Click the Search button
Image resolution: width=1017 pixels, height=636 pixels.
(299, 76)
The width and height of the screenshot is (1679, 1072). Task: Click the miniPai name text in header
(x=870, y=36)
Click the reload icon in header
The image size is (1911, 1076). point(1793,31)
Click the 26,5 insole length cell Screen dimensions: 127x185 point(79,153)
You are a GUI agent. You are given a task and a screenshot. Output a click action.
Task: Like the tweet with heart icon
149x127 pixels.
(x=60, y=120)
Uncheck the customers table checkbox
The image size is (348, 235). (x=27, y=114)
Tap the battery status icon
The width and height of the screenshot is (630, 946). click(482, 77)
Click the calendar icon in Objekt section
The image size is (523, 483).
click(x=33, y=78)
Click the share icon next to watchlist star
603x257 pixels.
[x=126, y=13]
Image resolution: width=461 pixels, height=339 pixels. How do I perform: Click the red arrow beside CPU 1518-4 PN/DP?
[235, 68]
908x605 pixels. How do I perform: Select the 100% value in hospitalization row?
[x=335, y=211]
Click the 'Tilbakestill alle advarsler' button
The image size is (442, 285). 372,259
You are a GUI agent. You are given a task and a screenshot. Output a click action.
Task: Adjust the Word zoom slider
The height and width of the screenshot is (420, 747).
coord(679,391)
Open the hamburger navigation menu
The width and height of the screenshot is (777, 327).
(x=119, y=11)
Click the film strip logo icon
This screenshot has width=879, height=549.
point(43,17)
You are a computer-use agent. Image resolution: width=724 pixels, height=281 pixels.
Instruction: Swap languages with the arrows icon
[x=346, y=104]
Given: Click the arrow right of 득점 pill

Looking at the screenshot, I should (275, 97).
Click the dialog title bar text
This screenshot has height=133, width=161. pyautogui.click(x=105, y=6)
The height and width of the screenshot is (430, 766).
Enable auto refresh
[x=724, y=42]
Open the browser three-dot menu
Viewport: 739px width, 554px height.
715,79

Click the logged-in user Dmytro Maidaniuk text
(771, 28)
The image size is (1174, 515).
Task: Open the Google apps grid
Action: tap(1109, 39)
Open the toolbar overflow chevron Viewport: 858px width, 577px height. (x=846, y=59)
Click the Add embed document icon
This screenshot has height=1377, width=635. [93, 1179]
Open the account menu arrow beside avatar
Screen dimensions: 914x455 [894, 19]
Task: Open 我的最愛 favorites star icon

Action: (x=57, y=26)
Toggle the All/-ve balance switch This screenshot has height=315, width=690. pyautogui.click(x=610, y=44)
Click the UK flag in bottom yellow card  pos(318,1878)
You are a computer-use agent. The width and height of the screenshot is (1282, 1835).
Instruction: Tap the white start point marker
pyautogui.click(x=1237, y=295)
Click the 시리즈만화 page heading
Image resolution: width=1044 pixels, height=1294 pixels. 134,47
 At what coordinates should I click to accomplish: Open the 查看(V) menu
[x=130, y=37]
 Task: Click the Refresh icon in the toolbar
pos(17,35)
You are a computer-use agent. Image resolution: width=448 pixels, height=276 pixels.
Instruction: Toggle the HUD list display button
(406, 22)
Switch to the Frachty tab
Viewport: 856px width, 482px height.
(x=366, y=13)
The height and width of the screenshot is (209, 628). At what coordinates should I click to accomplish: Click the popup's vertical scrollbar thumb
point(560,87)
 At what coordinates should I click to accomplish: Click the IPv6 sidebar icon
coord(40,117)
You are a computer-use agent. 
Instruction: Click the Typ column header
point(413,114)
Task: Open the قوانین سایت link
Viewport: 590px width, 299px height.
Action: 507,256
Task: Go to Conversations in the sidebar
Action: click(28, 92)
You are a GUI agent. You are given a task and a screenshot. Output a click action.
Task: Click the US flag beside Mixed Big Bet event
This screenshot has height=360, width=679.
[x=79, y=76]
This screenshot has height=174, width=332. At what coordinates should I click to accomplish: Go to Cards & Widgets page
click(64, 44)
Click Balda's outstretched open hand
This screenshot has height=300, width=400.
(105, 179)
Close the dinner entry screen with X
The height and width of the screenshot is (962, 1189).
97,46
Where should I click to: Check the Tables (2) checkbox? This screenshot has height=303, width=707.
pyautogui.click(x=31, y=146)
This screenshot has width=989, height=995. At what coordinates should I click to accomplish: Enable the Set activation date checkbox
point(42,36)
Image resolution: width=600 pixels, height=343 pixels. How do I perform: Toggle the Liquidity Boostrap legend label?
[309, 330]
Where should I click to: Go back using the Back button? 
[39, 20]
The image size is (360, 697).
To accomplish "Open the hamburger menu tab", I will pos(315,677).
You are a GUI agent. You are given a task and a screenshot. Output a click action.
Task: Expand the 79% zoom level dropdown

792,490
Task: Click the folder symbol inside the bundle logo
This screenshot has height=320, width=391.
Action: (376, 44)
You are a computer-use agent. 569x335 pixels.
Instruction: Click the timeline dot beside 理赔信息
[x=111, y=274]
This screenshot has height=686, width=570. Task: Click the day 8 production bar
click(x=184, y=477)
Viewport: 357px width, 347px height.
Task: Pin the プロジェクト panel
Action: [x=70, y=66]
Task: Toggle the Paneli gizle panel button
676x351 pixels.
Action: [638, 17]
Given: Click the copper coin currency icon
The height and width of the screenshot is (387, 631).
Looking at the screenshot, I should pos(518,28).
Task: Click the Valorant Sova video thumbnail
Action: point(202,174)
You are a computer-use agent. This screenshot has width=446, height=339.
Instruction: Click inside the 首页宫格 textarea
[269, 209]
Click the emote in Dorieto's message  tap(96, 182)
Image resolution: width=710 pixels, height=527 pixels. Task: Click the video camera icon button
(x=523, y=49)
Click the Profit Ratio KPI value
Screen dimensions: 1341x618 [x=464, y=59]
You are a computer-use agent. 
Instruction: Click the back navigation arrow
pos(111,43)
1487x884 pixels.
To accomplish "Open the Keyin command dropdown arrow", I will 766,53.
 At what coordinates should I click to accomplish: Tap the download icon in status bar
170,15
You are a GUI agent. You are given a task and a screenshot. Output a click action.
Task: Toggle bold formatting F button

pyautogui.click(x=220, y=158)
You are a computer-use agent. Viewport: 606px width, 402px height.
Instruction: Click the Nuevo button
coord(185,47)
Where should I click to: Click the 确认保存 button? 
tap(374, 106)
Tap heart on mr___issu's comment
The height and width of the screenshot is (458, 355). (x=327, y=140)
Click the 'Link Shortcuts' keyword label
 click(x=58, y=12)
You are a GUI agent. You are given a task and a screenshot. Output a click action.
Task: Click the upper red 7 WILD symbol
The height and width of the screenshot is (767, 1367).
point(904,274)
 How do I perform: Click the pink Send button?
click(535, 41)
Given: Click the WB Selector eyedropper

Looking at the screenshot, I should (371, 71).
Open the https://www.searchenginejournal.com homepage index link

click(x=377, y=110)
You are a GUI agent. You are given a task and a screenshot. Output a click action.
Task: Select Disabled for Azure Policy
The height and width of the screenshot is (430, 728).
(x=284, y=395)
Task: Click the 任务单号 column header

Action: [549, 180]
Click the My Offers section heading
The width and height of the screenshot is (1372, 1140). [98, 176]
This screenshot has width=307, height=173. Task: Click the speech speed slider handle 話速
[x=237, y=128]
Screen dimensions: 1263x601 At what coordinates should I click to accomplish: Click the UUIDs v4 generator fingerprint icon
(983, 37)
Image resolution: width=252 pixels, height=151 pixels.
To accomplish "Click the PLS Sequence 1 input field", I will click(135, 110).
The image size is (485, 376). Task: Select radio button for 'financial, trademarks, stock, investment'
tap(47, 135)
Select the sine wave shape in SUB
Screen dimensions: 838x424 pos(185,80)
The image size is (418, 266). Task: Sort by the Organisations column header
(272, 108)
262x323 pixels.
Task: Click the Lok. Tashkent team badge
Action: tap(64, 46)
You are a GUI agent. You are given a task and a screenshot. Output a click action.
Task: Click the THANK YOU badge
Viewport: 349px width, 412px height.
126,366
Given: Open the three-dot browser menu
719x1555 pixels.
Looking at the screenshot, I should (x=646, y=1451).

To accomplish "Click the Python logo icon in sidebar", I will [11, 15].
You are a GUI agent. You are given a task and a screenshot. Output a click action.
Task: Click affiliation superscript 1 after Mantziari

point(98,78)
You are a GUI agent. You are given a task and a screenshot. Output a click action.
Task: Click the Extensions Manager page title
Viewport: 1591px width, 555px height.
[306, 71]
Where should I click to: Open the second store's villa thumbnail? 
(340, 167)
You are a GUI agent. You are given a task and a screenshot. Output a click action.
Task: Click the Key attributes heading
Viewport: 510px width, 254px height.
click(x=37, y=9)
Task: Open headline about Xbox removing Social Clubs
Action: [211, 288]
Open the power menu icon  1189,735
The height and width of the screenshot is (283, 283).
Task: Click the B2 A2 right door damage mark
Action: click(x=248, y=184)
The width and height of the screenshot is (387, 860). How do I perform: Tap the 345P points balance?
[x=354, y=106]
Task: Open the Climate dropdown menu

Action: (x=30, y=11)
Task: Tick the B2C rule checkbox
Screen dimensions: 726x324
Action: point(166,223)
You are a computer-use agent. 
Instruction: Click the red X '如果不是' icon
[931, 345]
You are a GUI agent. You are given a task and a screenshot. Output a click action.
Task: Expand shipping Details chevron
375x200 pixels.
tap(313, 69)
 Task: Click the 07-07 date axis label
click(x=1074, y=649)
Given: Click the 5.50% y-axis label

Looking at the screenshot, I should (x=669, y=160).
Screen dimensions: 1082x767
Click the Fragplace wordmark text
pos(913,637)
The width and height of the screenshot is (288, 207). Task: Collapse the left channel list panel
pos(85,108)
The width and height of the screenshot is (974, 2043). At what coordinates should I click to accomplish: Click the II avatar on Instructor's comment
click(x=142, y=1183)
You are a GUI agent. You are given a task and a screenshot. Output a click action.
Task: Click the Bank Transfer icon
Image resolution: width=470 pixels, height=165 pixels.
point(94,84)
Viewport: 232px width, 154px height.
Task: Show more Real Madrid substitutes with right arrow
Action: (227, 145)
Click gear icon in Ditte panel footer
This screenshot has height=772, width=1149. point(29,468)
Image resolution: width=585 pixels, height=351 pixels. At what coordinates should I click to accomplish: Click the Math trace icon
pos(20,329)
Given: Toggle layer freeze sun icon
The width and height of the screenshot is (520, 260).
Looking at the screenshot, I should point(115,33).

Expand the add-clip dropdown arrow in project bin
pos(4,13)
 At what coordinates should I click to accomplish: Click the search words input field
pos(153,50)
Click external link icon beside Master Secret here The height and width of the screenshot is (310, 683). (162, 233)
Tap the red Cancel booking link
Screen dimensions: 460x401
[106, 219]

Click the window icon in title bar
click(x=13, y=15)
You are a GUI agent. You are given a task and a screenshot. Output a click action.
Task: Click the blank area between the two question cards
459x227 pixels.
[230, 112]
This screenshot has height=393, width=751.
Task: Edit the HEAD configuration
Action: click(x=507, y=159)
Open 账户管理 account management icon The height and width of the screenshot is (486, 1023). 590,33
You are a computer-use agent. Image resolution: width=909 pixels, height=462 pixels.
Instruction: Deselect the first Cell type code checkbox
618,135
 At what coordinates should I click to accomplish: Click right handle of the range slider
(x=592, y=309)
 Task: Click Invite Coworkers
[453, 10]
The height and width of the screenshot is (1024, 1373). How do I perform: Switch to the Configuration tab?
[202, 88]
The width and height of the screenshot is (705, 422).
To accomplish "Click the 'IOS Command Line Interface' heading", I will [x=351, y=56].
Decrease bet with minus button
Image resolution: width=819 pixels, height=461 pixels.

= = = = = = =

### TASK OBJECTIVE
Take every line from the records above that has the word "will" and copy it.

### EXPECTED ANSWER
To accomplish "Open the hamburger menu tab", I will pos(315,677).
To accomplish "Open the Keyin command dropdown arrow", I will 766,53.
To accomplish "Click the PLS Sequence 1 input field", I will click(135, 110).
To accomplish "Click the Python logo icon in sidebar", I will [11, 15].
To accomplish "Click the 'IOS Command Line Interface' heading", I will [x=351, y=56].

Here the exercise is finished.